İllere göre okulların açılıp açılmaması konusunu da değerlendiren Erasalan, bu süreçte köylerde vakaların merkez illere göre daha az görülmesinden dolayı eğitim öğretime köy okullarının da başlayabileceğini belirtti.

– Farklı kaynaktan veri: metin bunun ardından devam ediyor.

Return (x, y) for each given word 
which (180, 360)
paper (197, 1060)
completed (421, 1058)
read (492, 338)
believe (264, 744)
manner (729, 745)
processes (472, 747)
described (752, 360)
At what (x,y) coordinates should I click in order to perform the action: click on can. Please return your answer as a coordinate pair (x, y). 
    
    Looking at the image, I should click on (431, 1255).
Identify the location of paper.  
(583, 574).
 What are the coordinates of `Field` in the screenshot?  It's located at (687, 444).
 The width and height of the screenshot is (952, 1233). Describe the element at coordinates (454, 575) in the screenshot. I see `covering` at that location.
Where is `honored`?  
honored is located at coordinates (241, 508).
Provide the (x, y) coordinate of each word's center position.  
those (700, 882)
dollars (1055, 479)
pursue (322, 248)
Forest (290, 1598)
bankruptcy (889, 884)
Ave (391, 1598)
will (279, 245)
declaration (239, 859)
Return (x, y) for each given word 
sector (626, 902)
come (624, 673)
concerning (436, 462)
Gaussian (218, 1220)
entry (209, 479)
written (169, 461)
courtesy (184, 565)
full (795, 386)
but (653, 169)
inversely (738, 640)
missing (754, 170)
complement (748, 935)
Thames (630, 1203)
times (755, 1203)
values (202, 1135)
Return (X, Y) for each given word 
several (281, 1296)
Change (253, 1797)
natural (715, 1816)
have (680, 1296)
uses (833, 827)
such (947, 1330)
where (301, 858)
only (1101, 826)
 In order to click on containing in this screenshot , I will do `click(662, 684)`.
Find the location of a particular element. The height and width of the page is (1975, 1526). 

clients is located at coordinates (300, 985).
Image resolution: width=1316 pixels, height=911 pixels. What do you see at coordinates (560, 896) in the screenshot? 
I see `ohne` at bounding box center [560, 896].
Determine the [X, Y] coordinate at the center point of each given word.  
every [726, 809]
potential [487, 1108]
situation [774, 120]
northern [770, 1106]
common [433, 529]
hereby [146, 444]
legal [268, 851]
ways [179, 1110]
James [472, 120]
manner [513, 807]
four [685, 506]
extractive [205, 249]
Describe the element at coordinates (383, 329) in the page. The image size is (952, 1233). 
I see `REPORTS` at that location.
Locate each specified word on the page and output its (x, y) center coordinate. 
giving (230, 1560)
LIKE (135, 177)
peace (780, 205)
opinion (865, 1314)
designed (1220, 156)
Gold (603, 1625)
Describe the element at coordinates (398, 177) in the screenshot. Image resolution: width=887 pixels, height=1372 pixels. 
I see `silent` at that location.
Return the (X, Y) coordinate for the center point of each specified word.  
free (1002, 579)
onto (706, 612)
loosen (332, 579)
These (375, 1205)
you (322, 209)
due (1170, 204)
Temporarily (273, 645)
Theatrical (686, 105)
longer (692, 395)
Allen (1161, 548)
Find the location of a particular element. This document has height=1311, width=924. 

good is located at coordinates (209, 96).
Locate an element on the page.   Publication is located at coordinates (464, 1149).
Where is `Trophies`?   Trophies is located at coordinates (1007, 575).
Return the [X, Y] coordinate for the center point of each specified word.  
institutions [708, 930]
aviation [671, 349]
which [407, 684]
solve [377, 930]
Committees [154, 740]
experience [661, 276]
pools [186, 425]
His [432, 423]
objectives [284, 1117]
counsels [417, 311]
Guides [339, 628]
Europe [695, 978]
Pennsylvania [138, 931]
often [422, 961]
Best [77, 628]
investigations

Ataması yapılmayan öğretmenlerin bu süreçte "eğitim koçu" olarak eğitim sürecinde yer alması gerektiğini kaydeden Eraslan, “Ataması yapılmayan öğretmenler ile uzaktan eğitim sürecindeki öğrencilerimiz ile bir araya getirilebilir. Bunun ismine de 'eğitim koçu' denilir. Öğrenci  uzaktan eğitimde anlamadığı ve çalışmak istediği konuyu sisteme bildirir, sistem de o öğrenciye  atama bekleyen öğretmenlerden ders aldırabilir” diye konuştu

Üniversitelerin de uzaktan eğitim ile alakalı olarak alt yapısının olmadığını belirten Eraslan, uzaktan eğitimde öğrencilere fotokopi vermenin doğru olmadığını belirtti.